━━━ AVAILABLE RECORDS
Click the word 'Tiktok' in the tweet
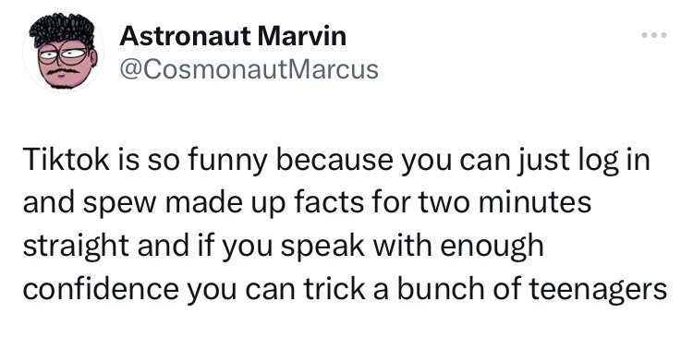Image resolution: width=693 pixels, height=350 pixels. [66, 160]
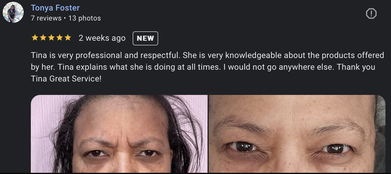Viewport: 391px width, 174px height.
Task: Click the "13 photos" text
Action: tap(85, 18)
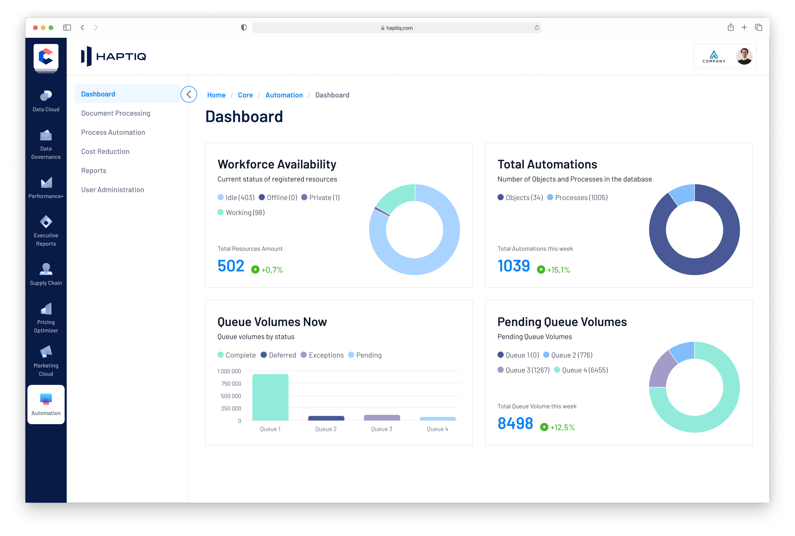Click the Queue 4 legend color dot
Viewport: 795px width, 536px height.
(557, 370)
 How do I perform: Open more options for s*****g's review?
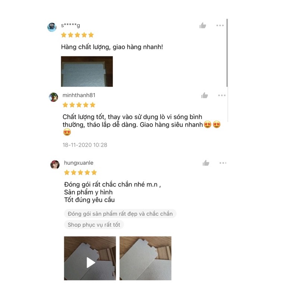click(x=220, y=25)
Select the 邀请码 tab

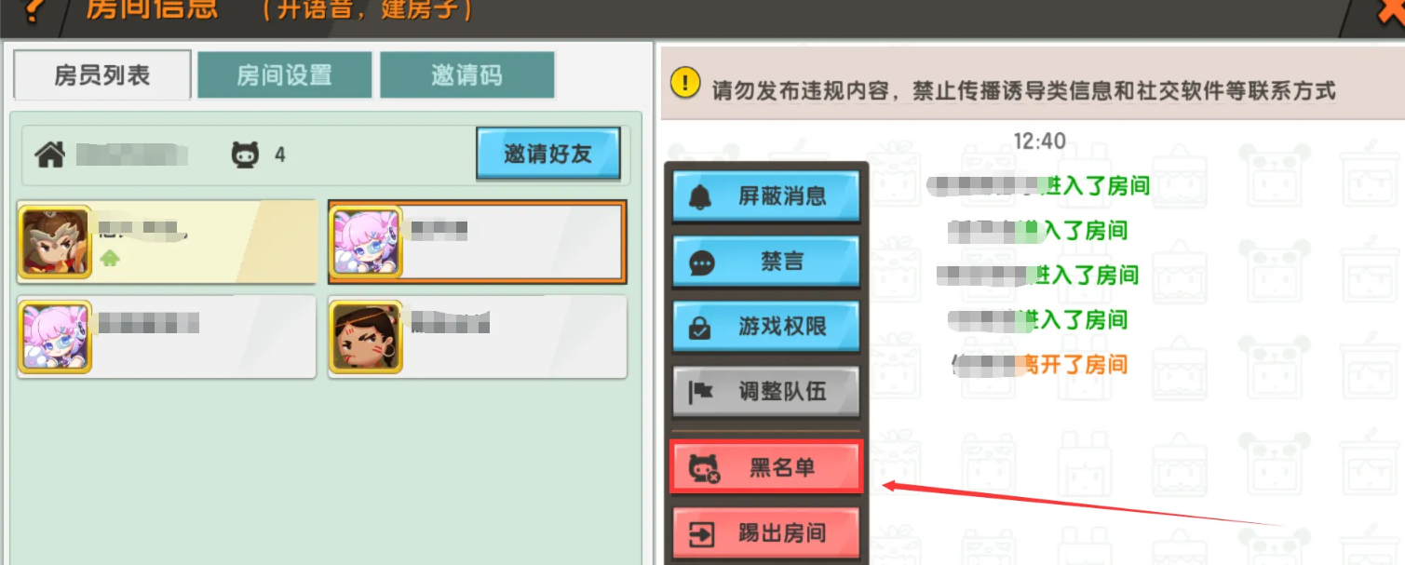tap(466, 75)
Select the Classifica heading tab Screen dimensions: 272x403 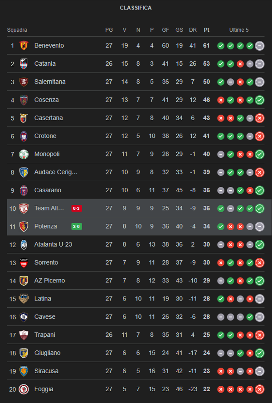point(136,8)
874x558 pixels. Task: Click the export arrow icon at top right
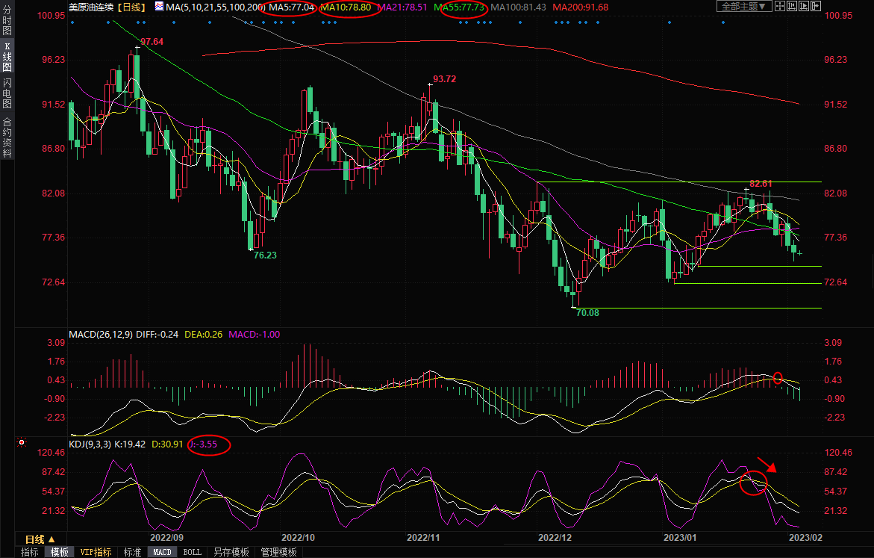coord(816,6)
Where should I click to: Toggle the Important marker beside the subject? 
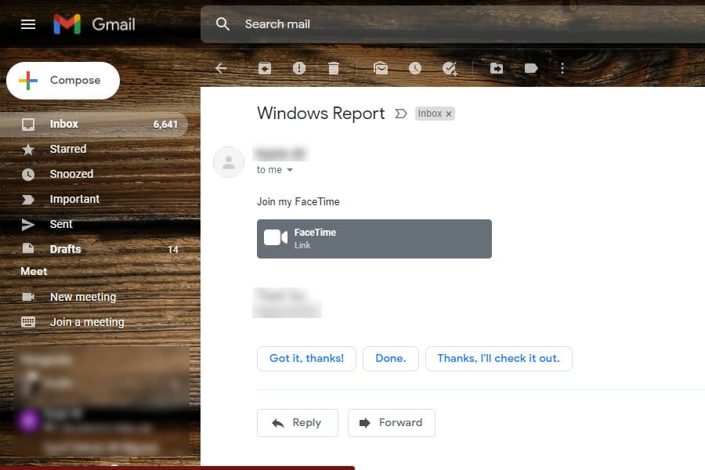click(x=401, y=114)
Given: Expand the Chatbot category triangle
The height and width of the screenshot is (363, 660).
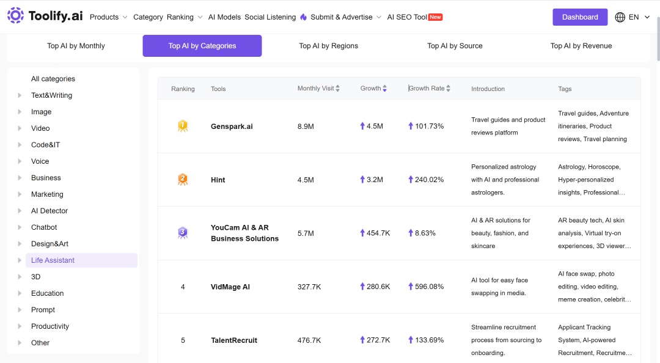Looking at the screenshot, I should (20, 227).
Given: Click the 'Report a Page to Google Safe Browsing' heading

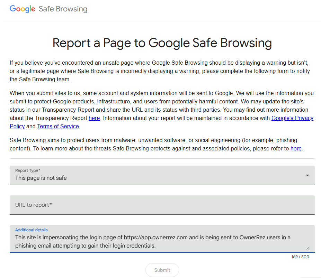Looking at the screenshot, I should point(162,43).
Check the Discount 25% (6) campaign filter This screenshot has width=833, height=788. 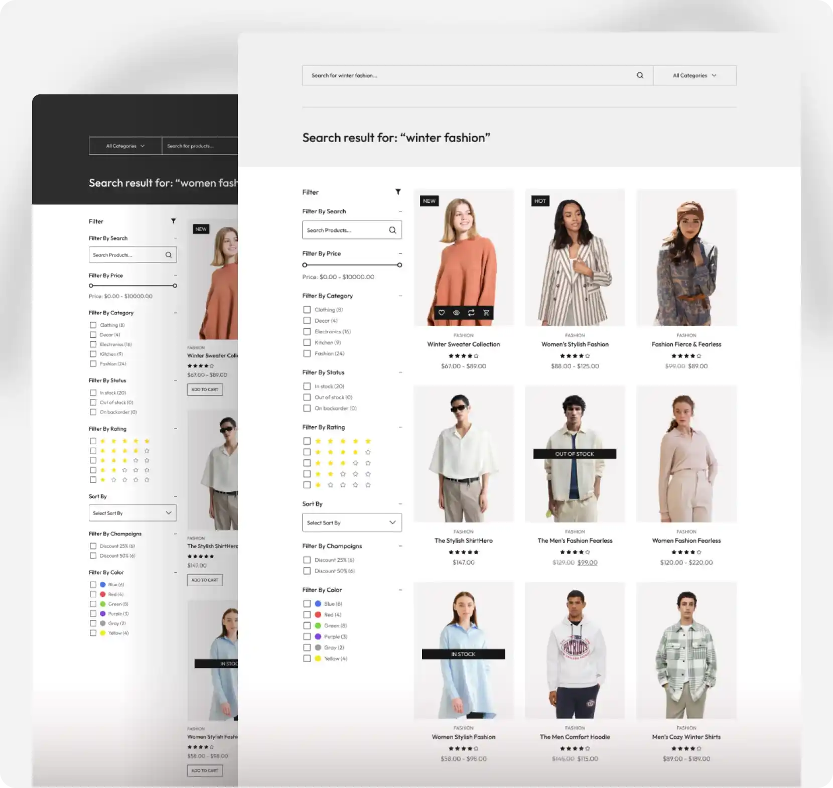[307, 560]
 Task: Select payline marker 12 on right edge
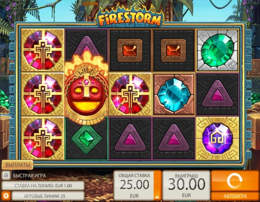(248, 32)
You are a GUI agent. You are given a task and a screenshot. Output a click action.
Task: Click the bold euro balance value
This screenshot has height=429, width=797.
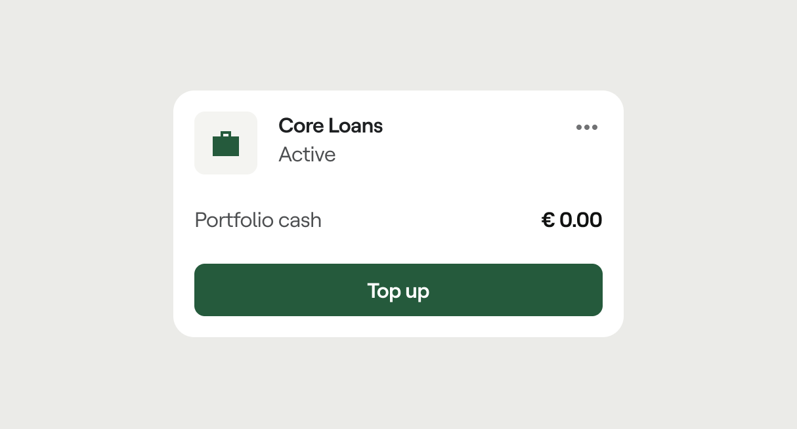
━━━━━━
■ THE EXERCISE ■
Copy out the stretch of the entries from the line containing "You are a GUI" through the end, leaving out the pictures.

■ RESPONSE TO THIS TASK ■
You are a GUI agent. You are given a task and a screenshot. Output a click action.
Task: Click the bold euro balance value
This screenshot has height=429, width=797.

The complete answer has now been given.